Saved entries:

-*-

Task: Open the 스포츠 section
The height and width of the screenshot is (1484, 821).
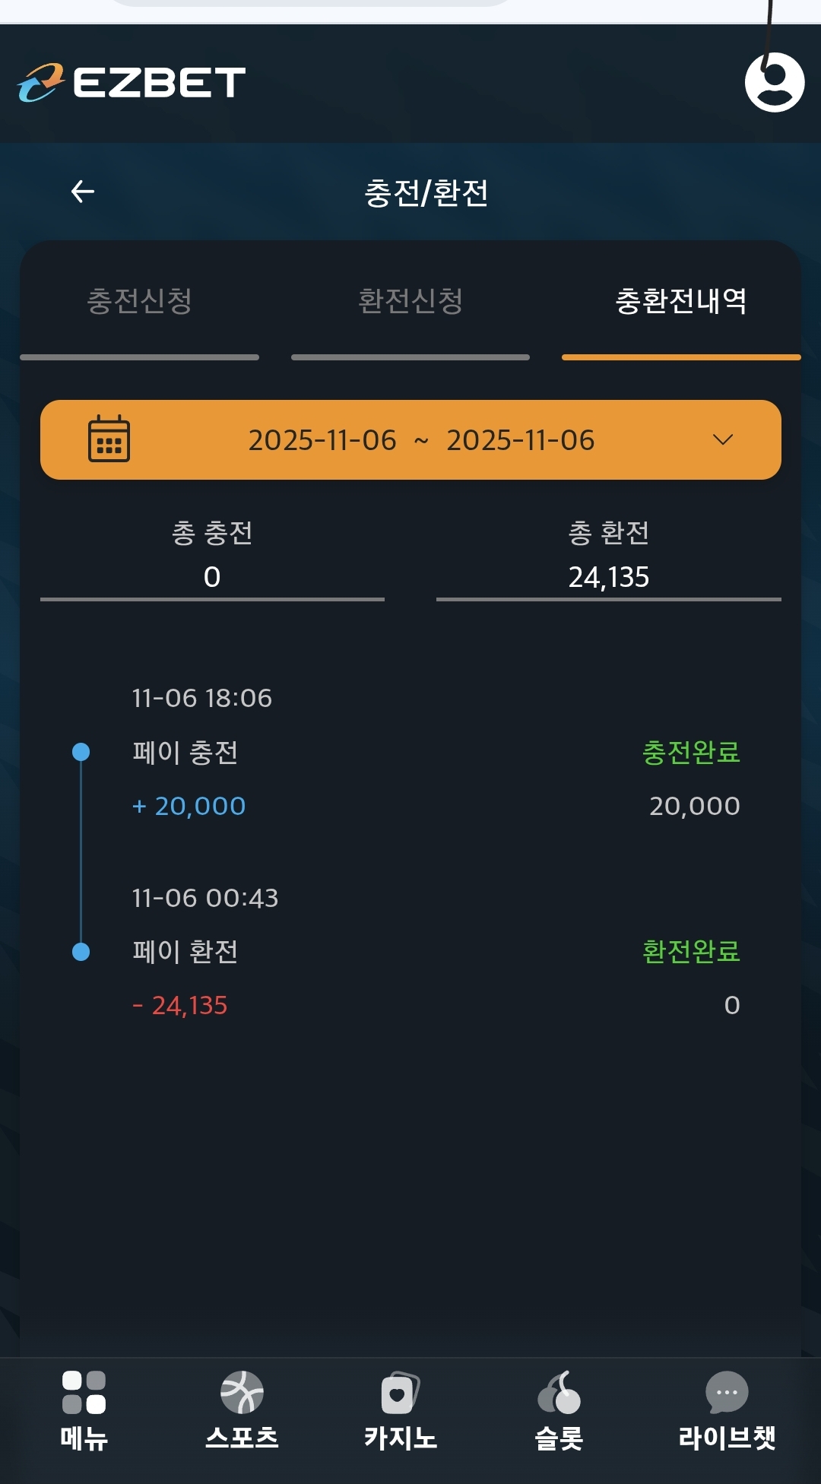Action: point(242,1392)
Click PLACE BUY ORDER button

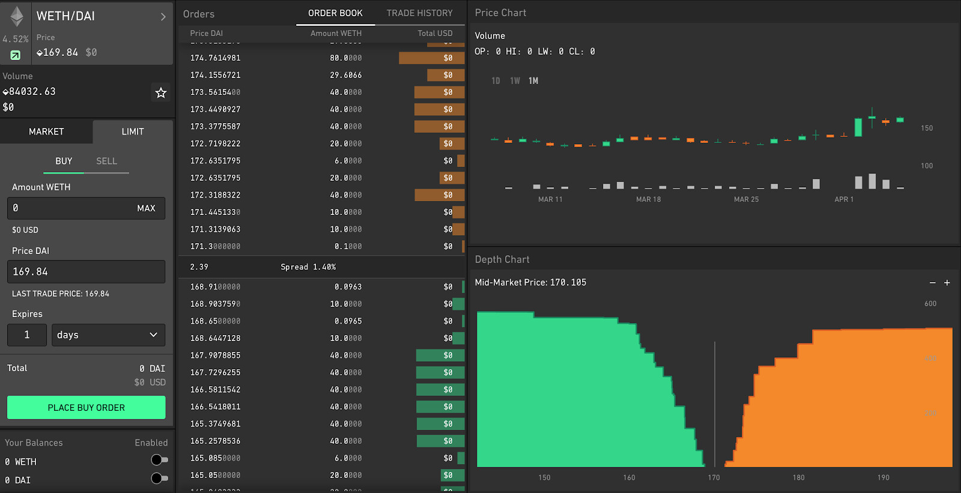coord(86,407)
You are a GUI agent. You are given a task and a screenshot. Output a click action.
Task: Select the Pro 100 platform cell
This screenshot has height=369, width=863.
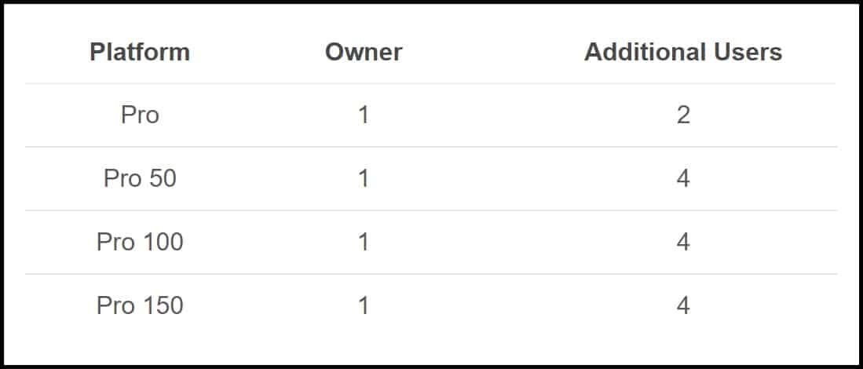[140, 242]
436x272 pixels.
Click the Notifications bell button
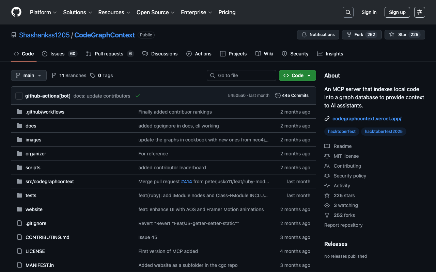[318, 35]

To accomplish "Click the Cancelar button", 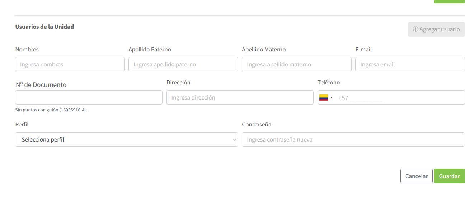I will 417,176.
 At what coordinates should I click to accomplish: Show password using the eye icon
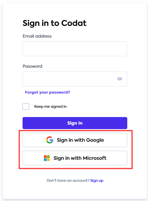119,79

-*-

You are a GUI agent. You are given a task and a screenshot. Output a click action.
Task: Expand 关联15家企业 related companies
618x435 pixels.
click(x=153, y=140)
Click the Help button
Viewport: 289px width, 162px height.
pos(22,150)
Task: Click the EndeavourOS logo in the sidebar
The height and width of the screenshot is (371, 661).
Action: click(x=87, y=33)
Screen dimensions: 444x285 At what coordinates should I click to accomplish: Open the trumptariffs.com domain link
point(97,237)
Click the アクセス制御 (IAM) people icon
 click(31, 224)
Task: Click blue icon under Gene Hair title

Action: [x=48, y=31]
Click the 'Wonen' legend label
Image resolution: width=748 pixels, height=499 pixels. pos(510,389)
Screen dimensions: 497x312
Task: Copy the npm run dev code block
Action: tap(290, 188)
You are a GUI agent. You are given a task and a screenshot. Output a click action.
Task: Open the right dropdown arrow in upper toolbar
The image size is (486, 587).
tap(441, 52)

-*-

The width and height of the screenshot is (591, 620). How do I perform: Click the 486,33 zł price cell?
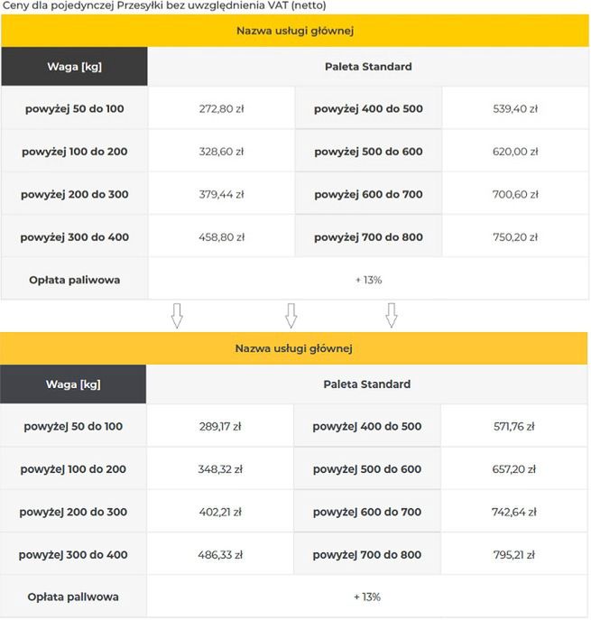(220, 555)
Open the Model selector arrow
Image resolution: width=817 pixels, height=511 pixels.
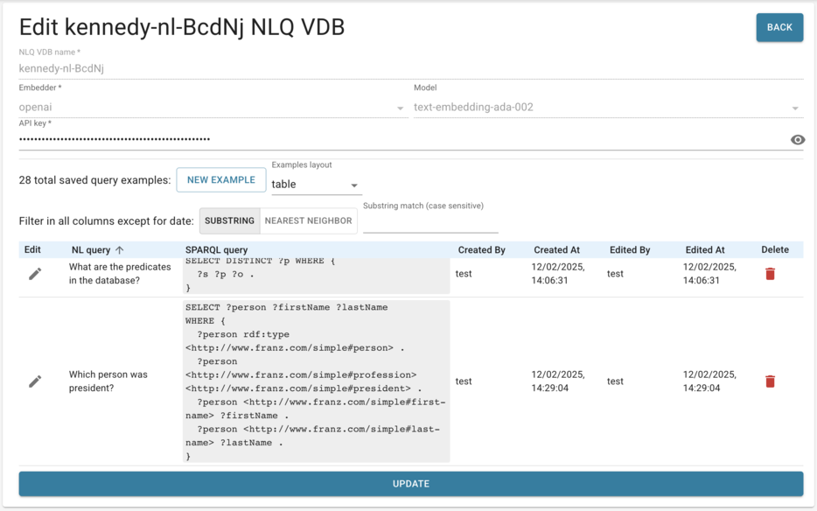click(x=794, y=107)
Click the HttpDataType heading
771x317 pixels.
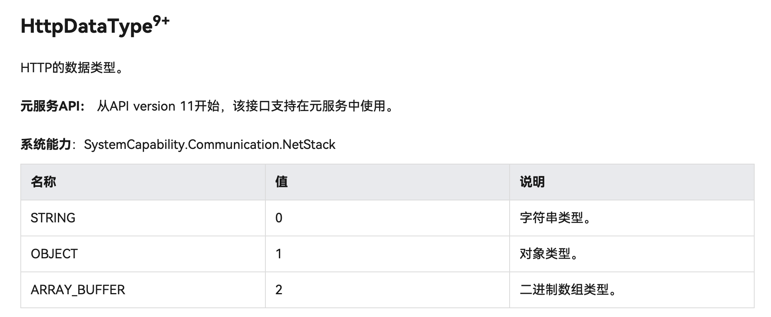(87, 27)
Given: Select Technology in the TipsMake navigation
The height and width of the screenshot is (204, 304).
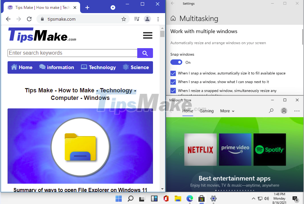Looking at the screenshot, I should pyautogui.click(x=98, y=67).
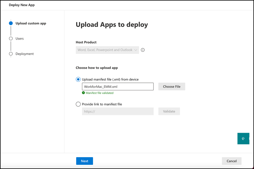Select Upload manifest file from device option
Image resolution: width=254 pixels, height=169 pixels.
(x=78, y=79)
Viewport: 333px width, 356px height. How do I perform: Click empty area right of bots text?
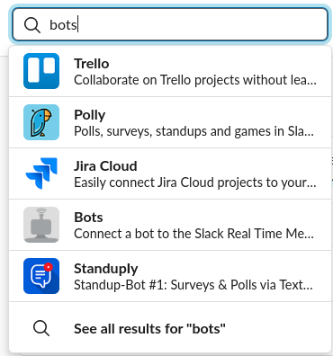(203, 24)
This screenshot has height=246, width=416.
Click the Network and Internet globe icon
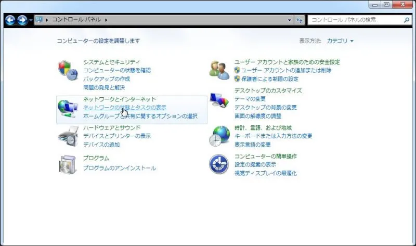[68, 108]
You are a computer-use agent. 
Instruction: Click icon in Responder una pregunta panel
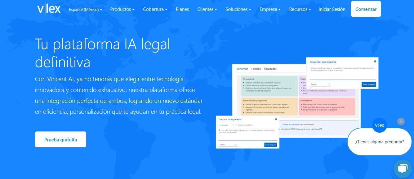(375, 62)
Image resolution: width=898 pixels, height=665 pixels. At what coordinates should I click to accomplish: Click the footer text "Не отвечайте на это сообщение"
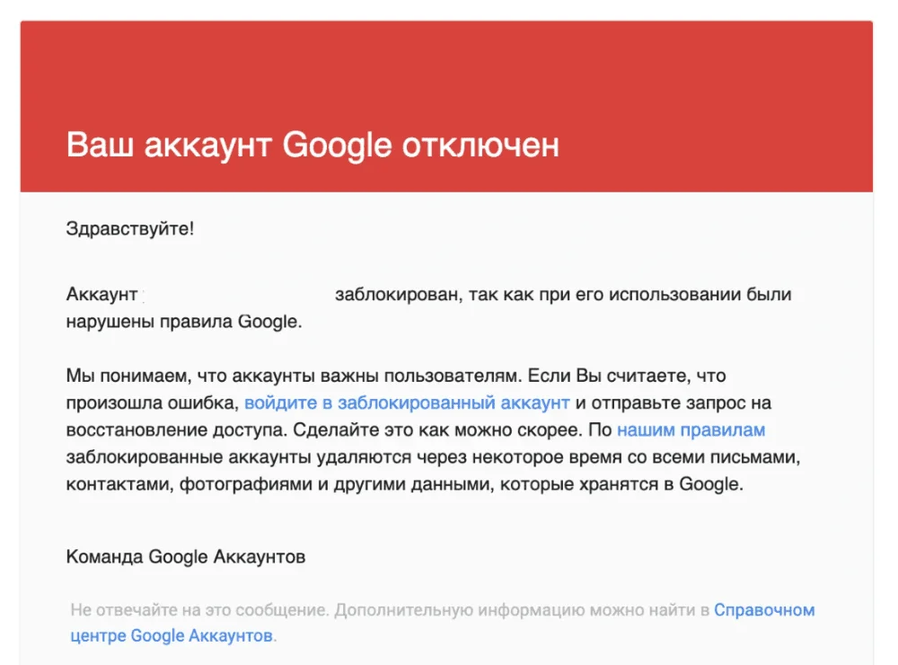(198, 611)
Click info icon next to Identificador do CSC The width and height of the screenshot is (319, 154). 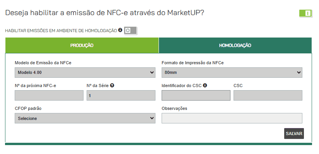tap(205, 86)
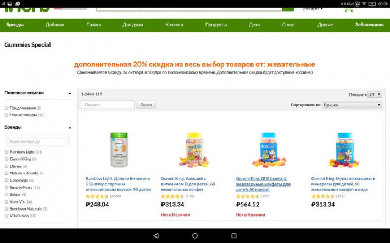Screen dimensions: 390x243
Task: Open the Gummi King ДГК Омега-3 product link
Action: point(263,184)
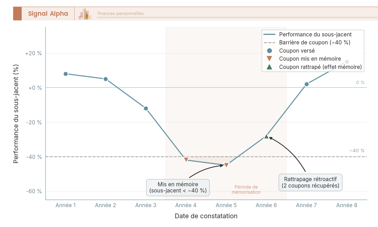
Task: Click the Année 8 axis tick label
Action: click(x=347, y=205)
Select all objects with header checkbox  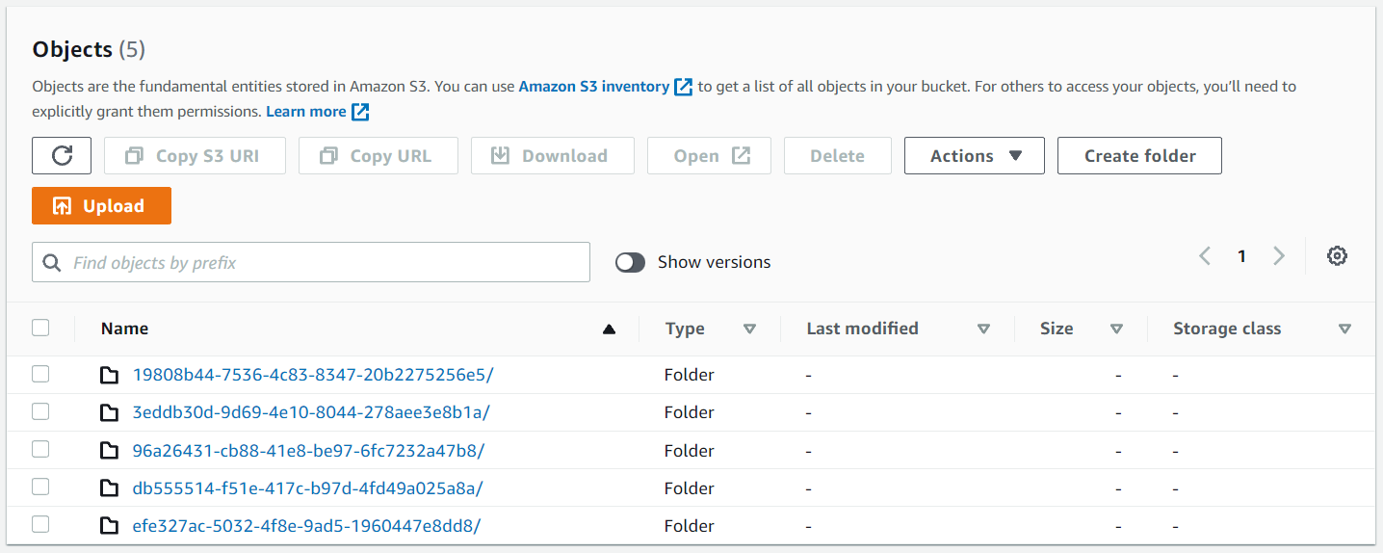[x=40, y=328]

-*-

When copying from the data above, begin at the line containing "Viewport: 333px width, 356px" and end at the line containing "You are a computer-use agent."; return those lines exactly and leave all pictures behind.

### [Exercise solution]
Viewport: 333px width, 356px height. How do I perform: Click empty area right of bots text?
(203, 24)
This screenshot has height=246, width=416.
Click the Network and Internet globe icon
[68, 108]
You are a computer-use agent. 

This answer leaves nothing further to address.